Directions: Copy out the lines below exactly, beginning at the line that contains "coordinates (186, 286)." and ending after the line that contains "This screenshot has width=1393, height=734.".

Available data:
◆ ◆ ◆

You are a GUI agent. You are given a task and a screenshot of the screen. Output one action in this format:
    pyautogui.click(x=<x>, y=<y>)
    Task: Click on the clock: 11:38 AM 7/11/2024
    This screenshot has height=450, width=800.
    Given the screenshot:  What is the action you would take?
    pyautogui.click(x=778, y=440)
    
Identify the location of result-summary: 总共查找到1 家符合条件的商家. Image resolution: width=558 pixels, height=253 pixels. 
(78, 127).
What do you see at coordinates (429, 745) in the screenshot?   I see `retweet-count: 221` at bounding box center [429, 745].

◆ ◆ ◆

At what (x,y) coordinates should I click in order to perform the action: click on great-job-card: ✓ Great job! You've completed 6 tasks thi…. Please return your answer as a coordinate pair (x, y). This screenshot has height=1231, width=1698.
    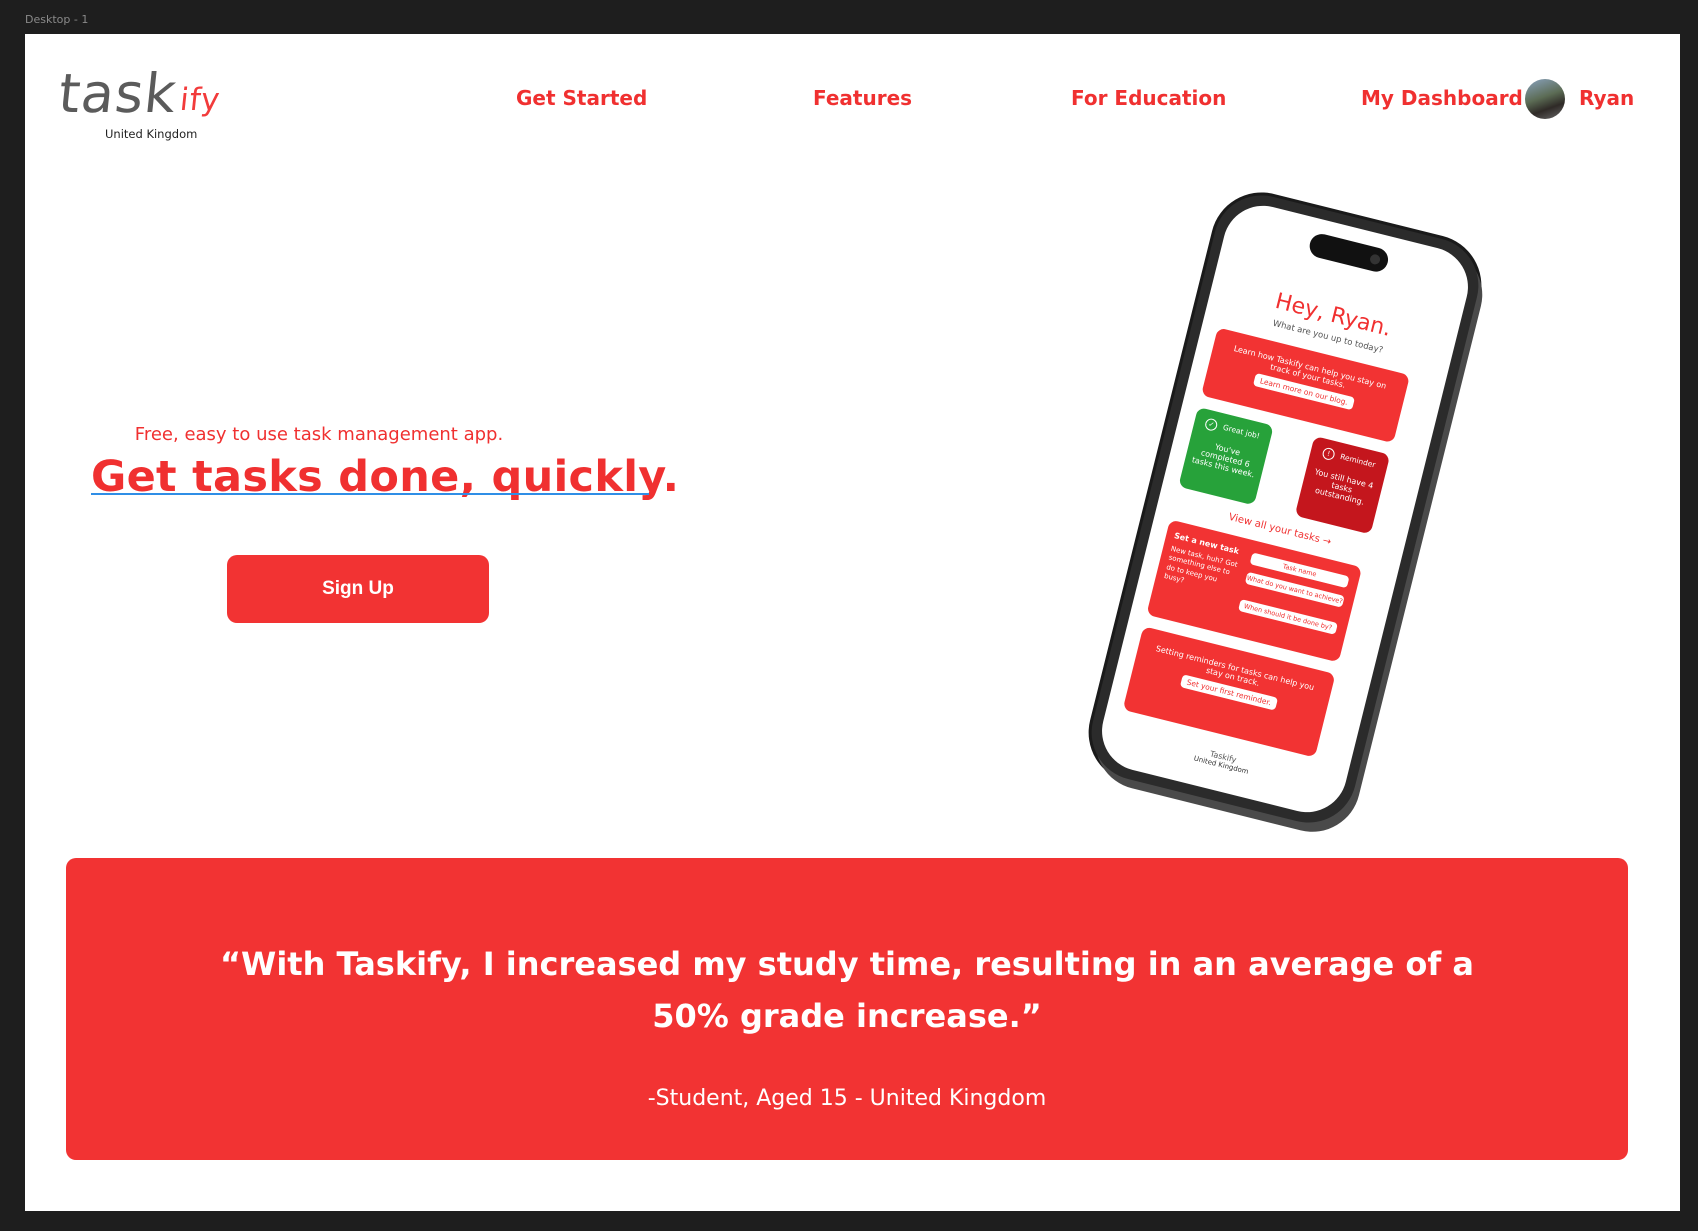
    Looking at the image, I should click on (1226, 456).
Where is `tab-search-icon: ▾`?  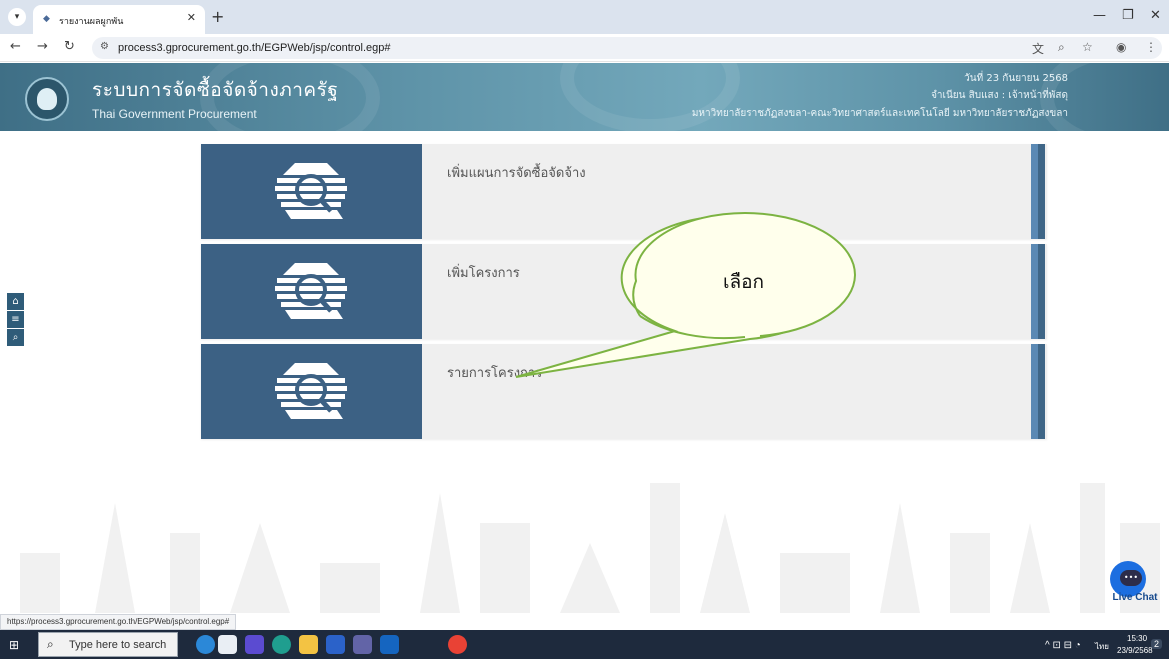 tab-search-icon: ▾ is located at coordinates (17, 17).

◆ ◆ ◆

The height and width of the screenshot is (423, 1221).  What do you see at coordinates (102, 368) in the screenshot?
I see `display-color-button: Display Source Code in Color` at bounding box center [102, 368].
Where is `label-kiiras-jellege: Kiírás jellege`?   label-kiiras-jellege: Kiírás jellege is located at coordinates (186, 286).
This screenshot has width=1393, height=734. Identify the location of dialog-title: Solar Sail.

◆ ◆ ◆

Problem solution:
Where is `label-kiiras-jellege: Kiírás jellege`?   label-kiiras-jellege: Kiírás jellege is located at coordinates (186, 286).
This screenshot has width=1393, height=734. Identify the location of dialog-title: Solar Sail.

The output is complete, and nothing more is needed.